The kernel of the argument: “alignment” — the project of making models benevolent — is not baked into the math. It’s a product of expensive data work, human reviewers, and secondary models that police outputs. Do that work and you get a friendly model; skip it and you get... something else. It has been reported that state actors have long tried to exfiltrate IP from frontier labs, and those threats would only accelerate if the expertise isn’t locked down. OpenAI allegedly believes some competitors trained off their outputs; if true, that’s the textbook shortcut around expensive alignment work.

Four crumbling moats

Why is the bar falling? Four weak points, all eroding at once: access to training and inference hardware is expanding; the underlying math is public and the software know‑how is bleeding out of big labs; web corpora are trivially scraped at scale; and large pools of human raters are effectively replicable or bypassable by model‑generated labels. Put them together and the industry has lowered the barrier for building unaligned systems. So who gets to decide what’s “friendly” when anyone with funding can spin up a model?

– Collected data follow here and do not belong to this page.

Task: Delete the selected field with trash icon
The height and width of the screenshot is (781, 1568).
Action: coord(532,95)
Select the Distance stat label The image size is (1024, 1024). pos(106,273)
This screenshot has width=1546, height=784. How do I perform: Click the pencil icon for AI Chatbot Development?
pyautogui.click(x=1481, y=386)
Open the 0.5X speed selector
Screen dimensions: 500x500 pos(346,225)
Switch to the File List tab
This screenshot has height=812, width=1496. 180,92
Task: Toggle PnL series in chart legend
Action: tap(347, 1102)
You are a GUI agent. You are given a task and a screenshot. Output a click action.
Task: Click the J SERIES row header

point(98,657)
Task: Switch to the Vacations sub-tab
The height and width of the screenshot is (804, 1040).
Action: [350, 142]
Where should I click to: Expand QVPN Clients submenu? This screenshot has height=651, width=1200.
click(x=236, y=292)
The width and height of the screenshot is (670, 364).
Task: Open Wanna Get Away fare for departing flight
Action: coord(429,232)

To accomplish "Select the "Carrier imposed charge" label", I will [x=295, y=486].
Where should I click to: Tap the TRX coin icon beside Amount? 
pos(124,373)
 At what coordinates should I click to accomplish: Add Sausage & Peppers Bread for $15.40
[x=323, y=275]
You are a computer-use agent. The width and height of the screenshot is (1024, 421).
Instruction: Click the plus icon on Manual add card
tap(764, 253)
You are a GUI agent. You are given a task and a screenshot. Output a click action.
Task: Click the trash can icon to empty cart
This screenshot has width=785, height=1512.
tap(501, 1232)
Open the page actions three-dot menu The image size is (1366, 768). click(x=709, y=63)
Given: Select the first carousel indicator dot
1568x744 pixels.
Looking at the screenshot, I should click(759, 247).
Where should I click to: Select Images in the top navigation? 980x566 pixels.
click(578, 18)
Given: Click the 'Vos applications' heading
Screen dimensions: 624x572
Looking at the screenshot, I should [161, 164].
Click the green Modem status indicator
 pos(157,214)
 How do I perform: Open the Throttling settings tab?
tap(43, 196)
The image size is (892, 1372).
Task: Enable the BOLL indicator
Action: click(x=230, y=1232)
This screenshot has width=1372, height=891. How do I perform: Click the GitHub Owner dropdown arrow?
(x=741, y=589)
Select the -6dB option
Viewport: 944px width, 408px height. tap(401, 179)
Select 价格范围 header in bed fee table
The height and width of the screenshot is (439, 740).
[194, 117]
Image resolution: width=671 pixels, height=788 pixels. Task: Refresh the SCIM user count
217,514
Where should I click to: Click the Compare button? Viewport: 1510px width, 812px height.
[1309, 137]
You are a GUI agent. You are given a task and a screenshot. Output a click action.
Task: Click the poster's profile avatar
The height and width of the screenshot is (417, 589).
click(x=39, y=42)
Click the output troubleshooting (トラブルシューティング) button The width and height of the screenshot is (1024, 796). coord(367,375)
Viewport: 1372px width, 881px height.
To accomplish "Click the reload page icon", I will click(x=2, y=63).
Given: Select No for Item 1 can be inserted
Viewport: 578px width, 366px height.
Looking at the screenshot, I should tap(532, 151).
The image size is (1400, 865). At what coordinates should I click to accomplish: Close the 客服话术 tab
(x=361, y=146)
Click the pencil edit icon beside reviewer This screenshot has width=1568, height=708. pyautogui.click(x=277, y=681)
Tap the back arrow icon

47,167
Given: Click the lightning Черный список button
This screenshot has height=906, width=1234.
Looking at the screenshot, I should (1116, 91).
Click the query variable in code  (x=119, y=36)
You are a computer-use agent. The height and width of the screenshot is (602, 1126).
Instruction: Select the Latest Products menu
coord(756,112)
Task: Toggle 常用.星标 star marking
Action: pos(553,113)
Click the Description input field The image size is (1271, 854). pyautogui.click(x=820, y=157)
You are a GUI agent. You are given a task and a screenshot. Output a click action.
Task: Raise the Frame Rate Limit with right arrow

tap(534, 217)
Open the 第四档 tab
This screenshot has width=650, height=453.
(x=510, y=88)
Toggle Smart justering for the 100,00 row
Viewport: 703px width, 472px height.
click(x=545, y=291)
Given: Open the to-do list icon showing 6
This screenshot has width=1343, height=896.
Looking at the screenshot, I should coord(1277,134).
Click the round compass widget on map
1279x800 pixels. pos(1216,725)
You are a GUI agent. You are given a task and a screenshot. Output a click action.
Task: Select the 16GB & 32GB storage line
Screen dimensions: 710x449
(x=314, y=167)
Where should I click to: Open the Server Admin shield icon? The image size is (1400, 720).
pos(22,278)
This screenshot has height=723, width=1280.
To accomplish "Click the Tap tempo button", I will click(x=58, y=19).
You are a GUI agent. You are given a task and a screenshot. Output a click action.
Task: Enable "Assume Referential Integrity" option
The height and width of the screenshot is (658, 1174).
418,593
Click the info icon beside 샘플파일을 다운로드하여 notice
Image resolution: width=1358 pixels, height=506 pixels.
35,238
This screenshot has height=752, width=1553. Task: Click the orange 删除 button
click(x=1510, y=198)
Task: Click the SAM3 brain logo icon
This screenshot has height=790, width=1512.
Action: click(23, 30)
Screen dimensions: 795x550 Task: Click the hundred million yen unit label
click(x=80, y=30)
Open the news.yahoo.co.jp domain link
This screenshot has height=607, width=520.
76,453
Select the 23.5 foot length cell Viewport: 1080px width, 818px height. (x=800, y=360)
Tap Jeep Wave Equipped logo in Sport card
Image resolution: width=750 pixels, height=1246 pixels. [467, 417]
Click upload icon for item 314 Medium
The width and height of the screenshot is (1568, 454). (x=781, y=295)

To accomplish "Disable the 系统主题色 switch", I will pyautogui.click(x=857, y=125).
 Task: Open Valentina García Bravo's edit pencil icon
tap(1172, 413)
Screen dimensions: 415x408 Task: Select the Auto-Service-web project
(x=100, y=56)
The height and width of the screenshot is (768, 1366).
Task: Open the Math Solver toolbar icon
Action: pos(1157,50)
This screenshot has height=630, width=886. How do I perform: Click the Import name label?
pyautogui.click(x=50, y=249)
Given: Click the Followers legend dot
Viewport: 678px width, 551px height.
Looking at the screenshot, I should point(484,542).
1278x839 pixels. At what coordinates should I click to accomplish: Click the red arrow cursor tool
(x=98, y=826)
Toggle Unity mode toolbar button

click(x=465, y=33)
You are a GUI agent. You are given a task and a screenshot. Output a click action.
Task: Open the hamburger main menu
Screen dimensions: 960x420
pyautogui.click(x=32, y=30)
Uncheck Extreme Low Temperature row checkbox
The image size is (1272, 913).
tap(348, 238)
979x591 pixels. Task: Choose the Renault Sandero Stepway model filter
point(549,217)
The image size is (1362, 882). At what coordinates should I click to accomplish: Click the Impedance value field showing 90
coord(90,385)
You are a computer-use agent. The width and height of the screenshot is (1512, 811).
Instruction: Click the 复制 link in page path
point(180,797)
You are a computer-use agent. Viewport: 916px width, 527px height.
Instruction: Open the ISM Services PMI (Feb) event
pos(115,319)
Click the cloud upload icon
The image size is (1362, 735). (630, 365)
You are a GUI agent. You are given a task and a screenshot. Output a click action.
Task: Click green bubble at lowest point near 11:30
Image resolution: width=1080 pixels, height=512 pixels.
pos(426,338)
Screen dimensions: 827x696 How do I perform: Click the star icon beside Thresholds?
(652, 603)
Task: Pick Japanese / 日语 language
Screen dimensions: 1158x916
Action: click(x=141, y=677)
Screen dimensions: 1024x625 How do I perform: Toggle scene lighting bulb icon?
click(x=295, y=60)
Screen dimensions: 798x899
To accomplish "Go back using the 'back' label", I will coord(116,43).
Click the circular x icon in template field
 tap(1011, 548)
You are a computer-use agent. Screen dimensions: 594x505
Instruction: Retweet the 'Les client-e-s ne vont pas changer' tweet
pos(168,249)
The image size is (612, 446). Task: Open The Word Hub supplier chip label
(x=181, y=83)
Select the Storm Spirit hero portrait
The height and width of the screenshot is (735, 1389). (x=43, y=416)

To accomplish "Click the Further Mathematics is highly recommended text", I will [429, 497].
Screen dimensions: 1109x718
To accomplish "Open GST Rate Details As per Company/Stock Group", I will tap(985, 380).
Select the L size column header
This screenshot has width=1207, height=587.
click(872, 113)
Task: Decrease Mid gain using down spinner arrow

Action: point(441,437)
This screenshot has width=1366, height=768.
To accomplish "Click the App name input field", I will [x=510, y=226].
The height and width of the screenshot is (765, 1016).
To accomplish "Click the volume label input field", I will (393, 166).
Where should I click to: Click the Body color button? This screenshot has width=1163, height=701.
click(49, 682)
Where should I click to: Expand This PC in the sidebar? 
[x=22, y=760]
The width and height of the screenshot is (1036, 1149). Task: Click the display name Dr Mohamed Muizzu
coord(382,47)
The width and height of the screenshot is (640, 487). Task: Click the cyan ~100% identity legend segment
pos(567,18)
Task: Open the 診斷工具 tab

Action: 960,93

A near future that pinches

The practical result is ugly and immediate. Expect more subtle, scalable scams, harder moderation problems, and content that’s easier to weaponize against people’s minds. Semi‑autonomous weapons are no longer a thought experiment. Moderators will carry more of the moral load. Can policy, engineering, and civic institutions keep pace? Maybe — but don’t bet on complacency. This isn’t sci‑fi; it’s a policy fight that starts with who gets the GPUs and ends with who pays for the cleanup. Not exactly the future we ordered.